==== Bloco de texto
O texto não prevê mudanças nesta modalidade.

 

Aposentadoria por tempo de contribuição: Pelas regras de hoje, não existe idade mínima para aposentadoria por tempo de contribuição no INSS. O que é exigido para esse tipo de aposentadoria é o tempo mínimo de contribuição, de 30 anos para mulheres e de 35 para homens. A regra 85/95 não muda em nada o requisito de acesso ao benefício.

 

Fórmula 85/95: Essa fórmula tem previsão para durar até 2026, mas com a reforma vai acabar. Atualmente, a pessoa precisa ter uma idade mínima e um tempo de contribuição mínimo que some um determinado número de pontos – 85 para mulheres e 95 para homens – para conseguir a aposentadoria integral. Com a mudança, a aposentadoria exclusivamente por tempo de contribuição no setor privado vai acabar e valerá a idade mínima de 65 anos mais um tempo mínimo de contribuição de 25 anos.

 

Por idade: Aposentadoria por idade urbana: Para mulheres, a regra estipula 60 anos e, para homens, 65 anos, levando em conta que o trabalhador deve ter contribuído por 15 anos com a Previdência Social. Algumas vezes o INSS nega, porque o patrão não recolheu o benefício e aí surge a dúvida: se o empregador não pagou essa contribuição, eu tenho o direito ao benefício? Tem. Uma vez que a carteira de trabalho foi assinada, se o empregador não pagar a contribuição quem tem que cobrar é o INSS do patrão, e não o funcionário, esclarece.

 

Aposentadoria por idade rural: Para mulheres a idade é de 55 anos e para homens de 60 anos. Neste caso, Moraes diz que a idade é reduzida levando em conta o desgaste na saúde do trabalhador rural, que geralmente é maior do que o trabalhador urbano. Nesta categoria, a exigência é de 15 anos de trabalho rural contínuo ou descontínuo, ou seja, a mulher ter trabalhado dos 40 aos 55 anos, por exemplo, e o homem dos 45 aos 60 anos. Ou descontínuo, desde que quando completou a idade ou requereu o benefício esteja trabalhando no campo, expõe.

Aos trabalhadores rurais, a contribuição ao INSS se torna obrigatória para pedir aposentadoria caso o novo texto seja aprovado – ao contrário do que é hoje. Além disso, a idade será fixada em 65 anos para homens e mulheres.
========
==== Dados fornecidos
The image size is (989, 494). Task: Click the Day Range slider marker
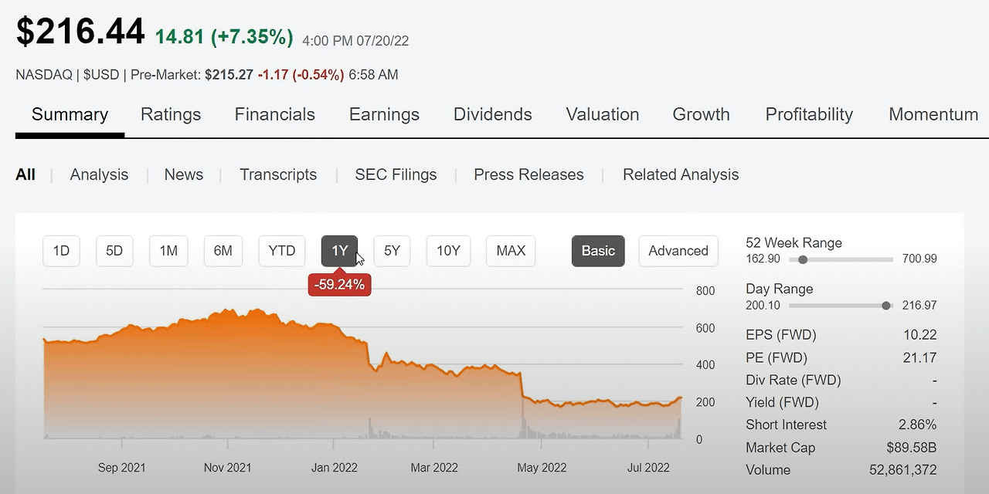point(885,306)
========
==== Dados fornecidos
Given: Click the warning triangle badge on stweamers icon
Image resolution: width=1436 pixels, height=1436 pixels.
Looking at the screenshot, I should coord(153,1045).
========
==== Dados fornecidos
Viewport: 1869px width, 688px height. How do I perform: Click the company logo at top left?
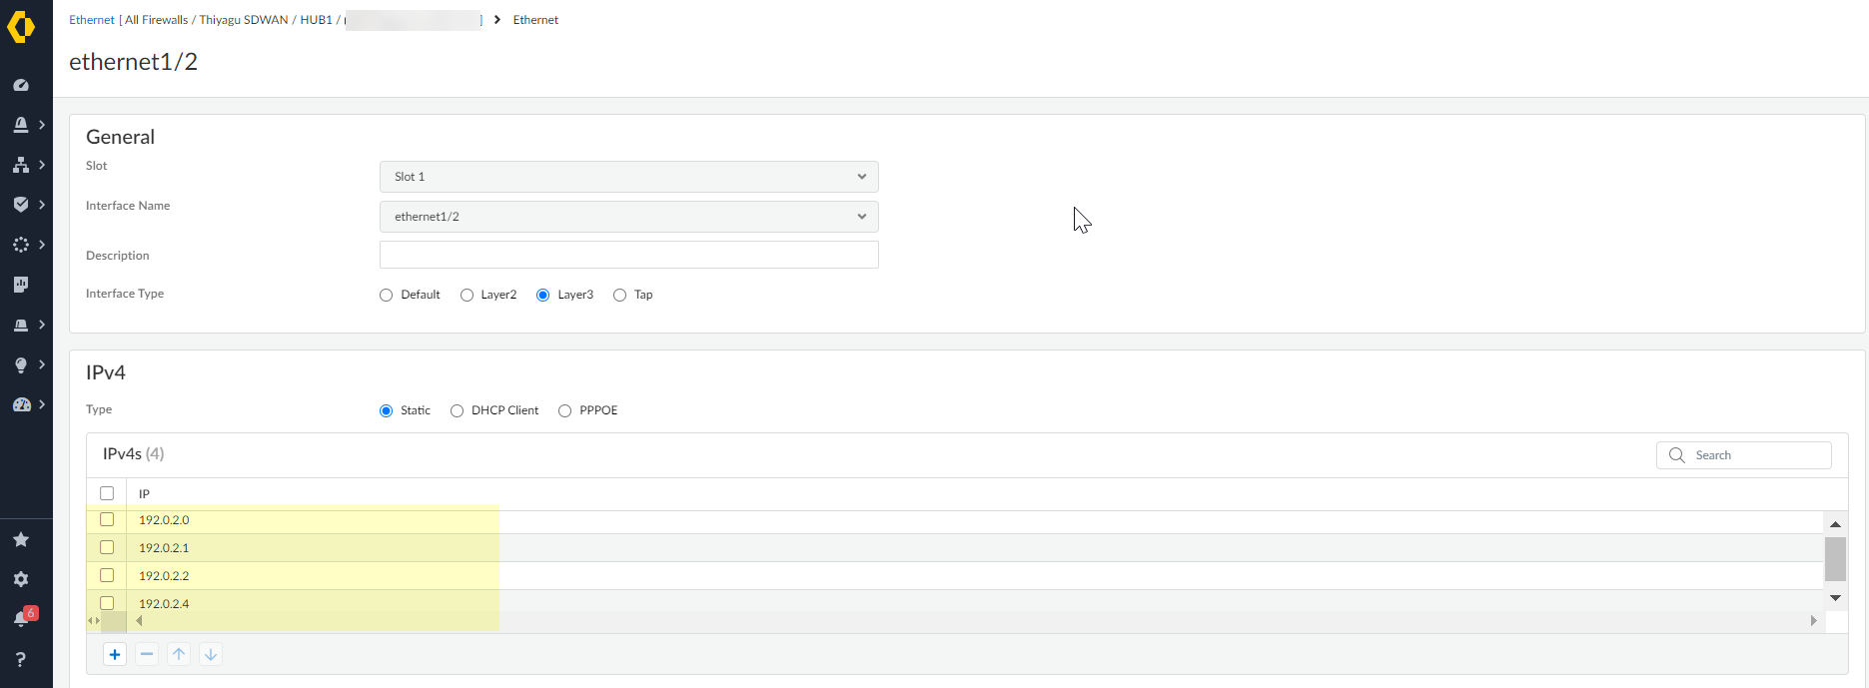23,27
========
Tarefas do exercício >>
a) Indique se cada afirmação abaixo está de acordo com o texto sobre aposentadoria, respondendo sim ou não e citando literalmente o trecho do texto que decide a questão.
(i) Pelas regras atuais, a aposentadoria por tempo de contribuição exige 30 anos de contribuição para mulheres e 35 para homens.
(ii) A fórmula 85/95 tinha previsão para durar até 2030.
(iii) Na aposentadoria por idade rural, a idade exigida dos homens é de 60 anos.
b) Dê sequência ao texto sobre aposentadoria a partir da última frase.

Respostas >>
a)
(i) Sim: "O que é exigido para esse tipo de aposentadoria é o tempo mínimo de contribuição, de 30 anos para mulheres e de 35 para homens."
(ii) Não: "Essa fórmula tem previsão para durar até 2026, mas com a reforma vai acabar."
(iii) Sim: "Para mulheres a idade é de 55 anos e para homens de 60 anos."

b)
Aposentadoria por idade híbrida/mista: Esta possibilidade de aposentadoria, aberta em 2008, é voltada para pessoas que trabalharam tanto na zona rural quanto na zona urbana, mas não conquistaram os 15 anos de contribuição nem de trabalho rural. Devido ao êxodo rural, as pessoas que estavam na cidade, apesar de ter o tempo de trabalho no campo, quando alcançava a idade mínima para aposentadoria não estavam mais na roça e ficavam sem direito ao benefício, pontua.

Ao contrário da aposentadoria por idade rural, a possibilidade de somar o trabalho no campo com a contribuição urbana não exige que a pessoa esteja trabalhando por ocasião do implemento da idade, já que a modalidade é equiparada a uma aposentadoria por idade urbana, ou seja, não é necessário estar gozando da qualidade de segurado. Contudo, na via administrativa eles não reconhecem, então no INSS o benefício só é concedido quando o último trabalho foi rural. Já no âmbito do Direito, a ampla maioria já reconhece e há súmulas nos tribunais no sentido de que é possível a concessão dessa aposentadoria mesmo que o último trabalho tenha sido urbano, menciona.

 

Pensão por morte: Concedida aos dependentes dos segurados quando o segurado falece e deixa dependentes nessas condições, com a reforma da Previdência a pensão será reduzida à metade, com acréscimo de 10% por dependente, e à medida que o dependente atingir 21 anos o valor não poderá ser revertido para a viúva. Pelas novas regras não será permitido acumular pensão com aposentadoria, ou seja, o cônjuge sobrevivente terá de optar entre receber a pensão ou a aposentadoria, destaca Moraes. Com isso, as pensões podem ficar abaixo do valor do salário-mínimo, ao contrário das aposentadorias, que têm como piso o valor do mínimo.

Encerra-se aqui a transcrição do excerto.